● **Instructions for the task**: Search the listing below for the line containing "Sort table by Company column". From there through the line containing "Screen dimensions: 1288x925", transcribe every line exactly, both ends included.

● **Records supplied**:
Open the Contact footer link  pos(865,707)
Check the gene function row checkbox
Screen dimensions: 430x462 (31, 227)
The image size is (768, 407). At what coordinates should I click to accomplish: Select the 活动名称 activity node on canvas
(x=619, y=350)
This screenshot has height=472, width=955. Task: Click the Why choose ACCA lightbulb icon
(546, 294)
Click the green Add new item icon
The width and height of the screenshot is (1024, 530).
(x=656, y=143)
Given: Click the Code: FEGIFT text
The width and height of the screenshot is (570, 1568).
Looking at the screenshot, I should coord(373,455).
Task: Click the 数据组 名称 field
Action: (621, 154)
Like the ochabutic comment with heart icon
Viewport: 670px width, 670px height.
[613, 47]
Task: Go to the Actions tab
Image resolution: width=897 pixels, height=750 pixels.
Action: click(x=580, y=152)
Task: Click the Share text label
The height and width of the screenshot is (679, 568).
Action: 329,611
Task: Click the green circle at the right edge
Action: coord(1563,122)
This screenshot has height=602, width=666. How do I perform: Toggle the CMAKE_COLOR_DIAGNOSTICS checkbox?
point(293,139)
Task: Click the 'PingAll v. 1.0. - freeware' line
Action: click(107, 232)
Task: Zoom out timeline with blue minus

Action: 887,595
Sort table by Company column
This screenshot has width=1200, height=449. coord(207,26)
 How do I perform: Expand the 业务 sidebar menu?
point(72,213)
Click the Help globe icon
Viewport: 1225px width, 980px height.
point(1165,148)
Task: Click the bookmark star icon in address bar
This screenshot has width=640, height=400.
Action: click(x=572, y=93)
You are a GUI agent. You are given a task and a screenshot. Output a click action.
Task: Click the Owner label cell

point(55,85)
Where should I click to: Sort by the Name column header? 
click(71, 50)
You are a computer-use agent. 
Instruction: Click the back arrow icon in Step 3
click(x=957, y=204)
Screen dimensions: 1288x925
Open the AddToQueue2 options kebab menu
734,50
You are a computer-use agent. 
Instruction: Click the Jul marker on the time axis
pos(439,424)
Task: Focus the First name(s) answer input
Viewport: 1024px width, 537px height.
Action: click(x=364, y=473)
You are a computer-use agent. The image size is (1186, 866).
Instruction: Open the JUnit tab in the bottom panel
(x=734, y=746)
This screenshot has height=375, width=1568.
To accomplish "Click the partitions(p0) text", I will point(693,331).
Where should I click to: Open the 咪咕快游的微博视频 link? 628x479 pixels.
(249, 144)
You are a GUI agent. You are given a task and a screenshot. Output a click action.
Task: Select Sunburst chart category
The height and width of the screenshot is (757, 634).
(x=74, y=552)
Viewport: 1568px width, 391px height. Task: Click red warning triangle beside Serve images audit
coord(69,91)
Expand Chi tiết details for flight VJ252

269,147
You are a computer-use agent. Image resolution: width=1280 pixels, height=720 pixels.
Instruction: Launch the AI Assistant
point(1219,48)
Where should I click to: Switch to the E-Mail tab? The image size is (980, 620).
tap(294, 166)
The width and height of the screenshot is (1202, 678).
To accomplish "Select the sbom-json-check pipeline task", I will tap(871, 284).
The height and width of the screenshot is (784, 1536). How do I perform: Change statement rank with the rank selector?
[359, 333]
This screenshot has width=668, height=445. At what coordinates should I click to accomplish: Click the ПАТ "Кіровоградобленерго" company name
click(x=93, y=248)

● **Answer box**:
Sort table by Company column
This screenshot has width=1200, height=449. coord(207,26)
 How do I perform: Expand the 业务 sidebar menu?
point(72,213)
Click the Help globe icon
Viewport: 1225px width, 980px height.
point(1165,148)
Task: Click the bookmark star icon in address bar
This screenshot has width=640, height=400.
Action: click(x=572, y=93)
You are a GUI agent. You are given a task and a screenshot. Output a click action.
Task: Click the Owner label cell

point(55,85)
Where should I click to: Sort by the Name column header? 
click(71, 50)
You are a computer-use agent. 
Instruction: Click the back arrow icon in Step 3
click(x=957, y=204)
Screen dimensions: 1288x925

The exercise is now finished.